-- Start of Passage shown --

Laying my anxiety to rest
Scuba diving had never been something that I found alluring. The thought of submerging myself under 18 meters of water actually made me a little uneasy. I’ve suffered from various forms of anxiety throughout my life and diving was just another activity on a list of many that I considered ‘panic inducing’.
Yet there I was, 12 meters down the anchor line and clinging to the thick woven rope for dear life. Adrenaline coursing through my veins and fear tightening its grip around my chest.
It’s such a primal sensation: an evolutionary tool, a mechanism to cope with situations of extreme stress. A cold hit of adrenaline that surges through our veins as our bodies switch to high alert in a bid to combat the dangers we face.
During my teens I suffered from crippling panic attacks. I was terrified of large crowds and small spaces, the passenger seat of cars and sitting at the front of my maths class. Yet none of these activities could ever be construed as exceptionally dangerous, so how did I come to associate them with feelings of anxiety?
Of what was I so afraid?
Throughout my life fear has restricted me, it has eaten away at my mind to the point at which I had given up any hope of ever beating it into submission. So how did I manage to find myself with 40ft of water above my head and another 40 below?
Three months earlier I had done something I never thought possible. Something that had terrified me since the idea was initially conceived, and which continued to do so even after I had made the decision to commit.
I had boarded a plane – FYI I’m terrified of flying – and left the life I knew, the life I had thought I wanted, for one of perpetual travel.

-- End of Passage shown --
-- Start of Records provided --

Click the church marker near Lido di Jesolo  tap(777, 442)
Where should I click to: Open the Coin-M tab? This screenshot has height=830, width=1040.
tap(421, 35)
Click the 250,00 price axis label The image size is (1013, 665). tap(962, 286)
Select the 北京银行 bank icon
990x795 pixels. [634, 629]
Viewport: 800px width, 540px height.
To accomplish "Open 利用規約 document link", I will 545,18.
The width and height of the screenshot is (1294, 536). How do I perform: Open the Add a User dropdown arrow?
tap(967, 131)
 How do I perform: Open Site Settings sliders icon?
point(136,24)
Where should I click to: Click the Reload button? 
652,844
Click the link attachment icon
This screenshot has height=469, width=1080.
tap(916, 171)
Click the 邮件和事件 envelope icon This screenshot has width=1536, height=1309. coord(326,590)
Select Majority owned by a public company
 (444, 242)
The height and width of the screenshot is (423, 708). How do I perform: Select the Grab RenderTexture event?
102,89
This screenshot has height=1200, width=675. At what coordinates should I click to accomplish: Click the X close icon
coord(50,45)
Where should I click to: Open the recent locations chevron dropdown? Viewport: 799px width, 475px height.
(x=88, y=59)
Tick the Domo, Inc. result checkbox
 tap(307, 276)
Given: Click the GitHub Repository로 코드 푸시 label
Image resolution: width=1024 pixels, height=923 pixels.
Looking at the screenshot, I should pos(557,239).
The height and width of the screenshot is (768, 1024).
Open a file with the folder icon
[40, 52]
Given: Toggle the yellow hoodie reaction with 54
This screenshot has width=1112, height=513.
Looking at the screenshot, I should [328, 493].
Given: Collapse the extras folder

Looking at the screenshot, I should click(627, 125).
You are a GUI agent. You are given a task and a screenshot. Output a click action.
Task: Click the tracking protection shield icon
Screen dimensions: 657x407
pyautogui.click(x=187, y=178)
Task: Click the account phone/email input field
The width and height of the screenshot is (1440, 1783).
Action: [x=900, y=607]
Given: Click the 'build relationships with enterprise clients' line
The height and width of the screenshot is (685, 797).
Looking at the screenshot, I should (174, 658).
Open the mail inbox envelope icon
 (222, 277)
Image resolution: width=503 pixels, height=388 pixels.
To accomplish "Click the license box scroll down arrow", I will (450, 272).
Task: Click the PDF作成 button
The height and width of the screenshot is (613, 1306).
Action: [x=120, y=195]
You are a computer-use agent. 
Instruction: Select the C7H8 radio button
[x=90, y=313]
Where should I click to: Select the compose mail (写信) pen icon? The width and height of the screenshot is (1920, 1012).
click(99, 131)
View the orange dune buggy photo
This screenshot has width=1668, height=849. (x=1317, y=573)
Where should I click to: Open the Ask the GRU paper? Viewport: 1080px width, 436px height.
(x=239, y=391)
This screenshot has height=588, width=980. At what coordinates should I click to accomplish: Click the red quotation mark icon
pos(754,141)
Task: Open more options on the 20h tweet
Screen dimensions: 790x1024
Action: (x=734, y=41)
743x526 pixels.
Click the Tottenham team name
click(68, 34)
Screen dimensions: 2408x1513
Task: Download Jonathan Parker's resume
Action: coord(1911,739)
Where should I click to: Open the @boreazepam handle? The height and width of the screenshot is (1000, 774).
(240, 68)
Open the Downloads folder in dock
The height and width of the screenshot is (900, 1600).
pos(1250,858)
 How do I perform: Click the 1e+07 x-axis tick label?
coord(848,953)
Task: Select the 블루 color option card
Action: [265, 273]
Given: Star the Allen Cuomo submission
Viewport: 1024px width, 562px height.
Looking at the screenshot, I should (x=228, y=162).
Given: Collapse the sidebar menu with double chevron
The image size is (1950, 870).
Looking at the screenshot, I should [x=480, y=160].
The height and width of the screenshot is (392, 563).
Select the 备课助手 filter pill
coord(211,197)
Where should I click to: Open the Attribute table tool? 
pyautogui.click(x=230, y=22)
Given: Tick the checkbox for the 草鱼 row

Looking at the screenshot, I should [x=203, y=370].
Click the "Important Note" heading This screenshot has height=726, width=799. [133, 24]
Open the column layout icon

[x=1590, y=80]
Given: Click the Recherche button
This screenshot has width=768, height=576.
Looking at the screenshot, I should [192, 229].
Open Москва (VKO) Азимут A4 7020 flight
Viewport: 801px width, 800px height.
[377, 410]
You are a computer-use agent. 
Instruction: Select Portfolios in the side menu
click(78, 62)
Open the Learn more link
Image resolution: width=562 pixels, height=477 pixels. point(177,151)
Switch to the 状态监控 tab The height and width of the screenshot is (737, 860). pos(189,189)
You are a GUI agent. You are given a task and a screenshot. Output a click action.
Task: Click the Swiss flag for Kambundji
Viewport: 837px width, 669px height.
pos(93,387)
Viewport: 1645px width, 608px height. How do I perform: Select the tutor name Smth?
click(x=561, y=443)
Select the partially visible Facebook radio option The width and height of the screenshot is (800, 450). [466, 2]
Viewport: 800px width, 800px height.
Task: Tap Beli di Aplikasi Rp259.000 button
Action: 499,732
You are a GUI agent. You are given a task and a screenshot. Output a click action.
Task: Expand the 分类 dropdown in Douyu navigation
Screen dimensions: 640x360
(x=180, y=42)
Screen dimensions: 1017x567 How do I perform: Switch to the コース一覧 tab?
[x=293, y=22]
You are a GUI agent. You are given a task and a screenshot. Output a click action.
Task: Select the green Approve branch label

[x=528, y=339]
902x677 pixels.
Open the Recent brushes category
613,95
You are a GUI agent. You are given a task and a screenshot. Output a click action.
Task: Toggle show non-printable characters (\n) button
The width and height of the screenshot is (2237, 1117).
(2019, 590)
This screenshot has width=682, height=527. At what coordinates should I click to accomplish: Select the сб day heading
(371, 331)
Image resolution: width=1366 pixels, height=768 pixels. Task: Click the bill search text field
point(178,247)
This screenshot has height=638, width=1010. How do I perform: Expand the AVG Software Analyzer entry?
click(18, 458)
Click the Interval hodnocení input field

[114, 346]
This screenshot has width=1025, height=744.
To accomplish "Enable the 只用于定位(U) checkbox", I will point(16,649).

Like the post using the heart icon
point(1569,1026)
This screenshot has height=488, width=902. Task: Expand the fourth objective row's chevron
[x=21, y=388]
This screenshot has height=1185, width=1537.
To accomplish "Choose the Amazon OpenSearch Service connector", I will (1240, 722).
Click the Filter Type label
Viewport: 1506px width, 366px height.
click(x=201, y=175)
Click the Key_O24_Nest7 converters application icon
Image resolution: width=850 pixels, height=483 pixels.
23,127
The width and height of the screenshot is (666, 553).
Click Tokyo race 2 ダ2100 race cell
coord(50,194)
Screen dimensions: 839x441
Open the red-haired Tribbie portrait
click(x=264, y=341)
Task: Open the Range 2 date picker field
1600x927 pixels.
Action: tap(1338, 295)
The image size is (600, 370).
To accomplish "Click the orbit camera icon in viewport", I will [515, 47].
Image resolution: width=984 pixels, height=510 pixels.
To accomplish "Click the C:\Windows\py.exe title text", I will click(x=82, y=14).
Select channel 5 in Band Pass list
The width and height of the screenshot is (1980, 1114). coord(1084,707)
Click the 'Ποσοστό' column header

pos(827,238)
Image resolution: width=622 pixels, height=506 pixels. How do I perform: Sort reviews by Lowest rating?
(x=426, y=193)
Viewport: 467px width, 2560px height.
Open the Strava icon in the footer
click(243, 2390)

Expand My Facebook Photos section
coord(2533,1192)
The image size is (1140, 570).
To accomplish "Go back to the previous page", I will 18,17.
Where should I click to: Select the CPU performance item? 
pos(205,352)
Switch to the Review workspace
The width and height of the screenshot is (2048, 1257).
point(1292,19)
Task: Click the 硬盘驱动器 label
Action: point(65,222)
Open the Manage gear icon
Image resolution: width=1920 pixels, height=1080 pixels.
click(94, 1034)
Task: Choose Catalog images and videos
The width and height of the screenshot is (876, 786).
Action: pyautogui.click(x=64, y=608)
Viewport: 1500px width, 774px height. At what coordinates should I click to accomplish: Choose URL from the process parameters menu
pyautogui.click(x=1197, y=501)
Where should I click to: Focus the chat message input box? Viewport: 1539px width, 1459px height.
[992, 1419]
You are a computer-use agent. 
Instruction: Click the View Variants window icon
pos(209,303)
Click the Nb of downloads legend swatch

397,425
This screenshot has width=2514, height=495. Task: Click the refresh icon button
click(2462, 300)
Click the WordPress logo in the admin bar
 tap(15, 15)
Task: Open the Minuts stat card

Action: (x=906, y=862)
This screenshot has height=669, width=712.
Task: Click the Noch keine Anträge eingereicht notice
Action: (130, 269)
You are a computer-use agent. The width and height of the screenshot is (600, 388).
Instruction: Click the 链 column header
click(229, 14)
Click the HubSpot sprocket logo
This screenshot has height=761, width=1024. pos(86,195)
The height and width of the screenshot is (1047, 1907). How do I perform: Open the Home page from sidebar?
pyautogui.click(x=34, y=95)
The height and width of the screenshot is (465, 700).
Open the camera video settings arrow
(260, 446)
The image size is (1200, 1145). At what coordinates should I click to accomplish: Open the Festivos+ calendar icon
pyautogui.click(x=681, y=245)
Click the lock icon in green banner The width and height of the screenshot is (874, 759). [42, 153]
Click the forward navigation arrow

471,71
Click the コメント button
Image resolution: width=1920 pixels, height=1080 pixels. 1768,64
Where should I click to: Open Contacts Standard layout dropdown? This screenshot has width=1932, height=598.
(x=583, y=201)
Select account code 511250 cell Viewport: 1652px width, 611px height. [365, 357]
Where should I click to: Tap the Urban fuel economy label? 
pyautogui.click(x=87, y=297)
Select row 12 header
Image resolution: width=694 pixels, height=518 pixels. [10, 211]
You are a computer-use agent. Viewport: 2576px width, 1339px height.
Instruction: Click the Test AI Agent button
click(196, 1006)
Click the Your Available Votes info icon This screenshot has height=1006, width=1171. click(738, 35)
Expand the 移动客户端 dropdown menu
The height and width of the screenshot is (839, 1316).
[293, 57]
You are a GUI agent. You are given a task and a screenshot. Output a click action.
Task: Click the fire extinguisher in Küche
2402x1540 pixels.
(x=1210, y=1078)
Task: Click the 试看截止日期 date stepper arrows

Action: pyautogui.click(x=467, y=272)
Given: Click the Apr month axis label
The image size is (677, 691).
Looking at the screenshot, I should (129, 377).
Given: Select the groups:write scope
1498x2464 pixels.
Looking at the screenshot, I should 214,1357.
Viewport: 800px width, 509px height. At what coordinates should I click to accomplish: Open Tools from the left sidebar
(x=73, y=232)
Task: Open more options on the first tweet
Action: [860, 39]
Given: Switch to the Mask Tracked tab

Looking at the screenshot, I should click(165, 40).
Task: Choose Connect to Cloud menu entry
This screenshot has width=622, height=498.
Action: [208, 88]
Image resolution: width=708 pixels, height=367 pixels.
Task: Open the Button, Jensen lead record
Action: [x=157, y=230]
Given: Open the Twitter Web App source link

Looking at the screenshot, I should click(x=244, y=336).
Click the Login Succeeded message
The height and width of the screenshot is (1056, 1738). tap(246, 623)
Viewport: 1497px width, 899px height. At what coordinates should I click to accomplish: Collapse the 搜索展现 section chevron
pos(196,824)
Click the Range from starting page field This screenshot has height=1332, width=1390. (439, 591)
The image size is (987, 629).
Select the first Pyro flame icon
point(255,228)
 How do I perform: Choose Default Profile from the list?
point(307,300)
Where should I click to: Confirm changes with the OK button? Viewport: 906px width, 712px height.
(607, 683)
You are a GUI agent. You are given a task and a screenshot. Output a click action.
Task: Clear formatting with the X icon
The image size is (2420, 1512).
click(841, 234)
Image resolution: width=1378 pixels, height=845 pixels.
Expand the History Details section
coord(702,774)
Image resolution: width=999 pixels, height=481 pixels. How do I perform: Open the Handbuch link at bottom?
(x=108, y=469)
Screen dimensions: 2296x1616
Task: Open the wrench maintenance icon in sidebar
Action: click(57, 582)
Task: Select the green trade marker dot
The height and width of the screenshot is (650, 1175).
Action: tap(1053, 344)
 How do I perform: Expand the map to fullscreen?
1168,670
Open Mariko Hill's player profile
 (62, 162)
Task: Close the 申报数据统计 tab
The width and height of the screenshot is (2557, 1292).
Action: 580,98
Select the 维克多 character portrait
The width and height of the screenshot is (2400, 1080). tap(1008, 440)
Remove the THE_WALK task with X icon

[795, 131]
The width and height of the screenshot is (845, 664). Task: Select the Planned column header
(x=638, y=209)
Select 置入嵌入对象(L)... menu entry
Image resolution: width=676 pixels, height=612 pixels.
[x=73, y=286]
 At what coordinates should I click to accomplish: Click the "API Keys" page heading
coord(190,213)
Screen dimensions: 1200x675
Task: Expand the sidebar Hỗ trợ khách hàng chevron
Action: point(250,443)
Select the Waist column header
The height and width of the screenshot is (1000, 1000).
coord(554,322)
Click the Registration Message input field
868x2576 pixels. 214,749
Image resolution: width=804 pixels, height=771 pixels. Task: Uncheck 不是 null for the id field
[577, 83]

-- End of Records provided --

What you need to do>
1/ Answer these three questions about the anxiety essay:
(a) What water depth does the opening paragraph mention?
(b) What did the writer suffer from during the teenage years?
(c) What kind of life did the writer leave the old one for?
2/ Carry on the anxiety essay from the point where it stops.
The items are separate material with no connection to the anxiety essay.

Expected answers>
1/
(a) 18 meters.
(b) Crippling panic attacks.
(c) One of perpetual travel.

2/
Having read my introduction you may now be wondering how on earth I managed to achieve this seemingly impossible feat. When I started writing this I promised myself I wouldn’t get all lovey dovey on you so I’ll just say this. It was love. L O V E love.
At the height of my anxiety ridden teens I had met a boy, and unbeknown to me this boy was to offer the one drug that could control the self-perpetuating merry-go-round of fear on which I found myself.
He is very scientifically minded and has just told me that I cured myself, he was just a placebo.
A vitamin tablet masquerading as a cure.
As we flew out of normality and into a nomadic existence I found myself facing challenges on a daily basis. I crossed rope bridges and zip lined across canyons, refrained from crying when I boarded aircraft and stifled feelings of vertigo atop tall buildings. Albeit with a little pep talk before hand, but still, I got through my first 3 months of travel without incident.
Now there I was, clinging to that anchor rope, paralyzed with fear.
Ironically I had already completed the majority of my Divemaster training. I’d enjoyed over 40 dives, sampled the delights of nitrogen narcosis at depth and learnt how to competently rescue an unresponsive diver on the sea bed.
So why had my anxiety chosen this particular moment to make a guest appearance?
The truth is I’ve no idea.
Had my recent bout of courage taken a momentary coffee break? Or had my wonder drug called love finally worn off?
Either way I had a decision to make. Swamped with adrenaline my mind turned to mush but one thought remained.
‘If I fall down now, I’ll never get back up.’
Travel had offered me the opportunity to challenge myself, to work through my fears and ultimately break through the boundaries of my anxiety. I couldn’t let myself wither away into the wallflower I once was.
The anxious teenager within me had finally found enough strength to overcome her fears.
As I struggled to control my breathing my buddy came into view, his bubbles racing past my mask as they escaped towards the surface. Racing towards freedom, to where I longed to be.
My heart was pounding in my ears and my vision was tunneled. As each second past I was fighting the urge to kick for the apparent safety of the surface.
Grabbing me by the shoulders my buddy let out an audible grunt and stared deep into my eyes. He signaled for me to slow my breathing and take his hand.
I found comfort in the familiar bluey hue of his eyes and the concerned look on his face. My wonder drug was back and I’d just taken another hit.
To have accomplished my previous diver training and overcome my anxiety while engaging in an activity that I would have once avoided without a second thought, was a huge achievement, and one that marked the beginning of a new era of my life.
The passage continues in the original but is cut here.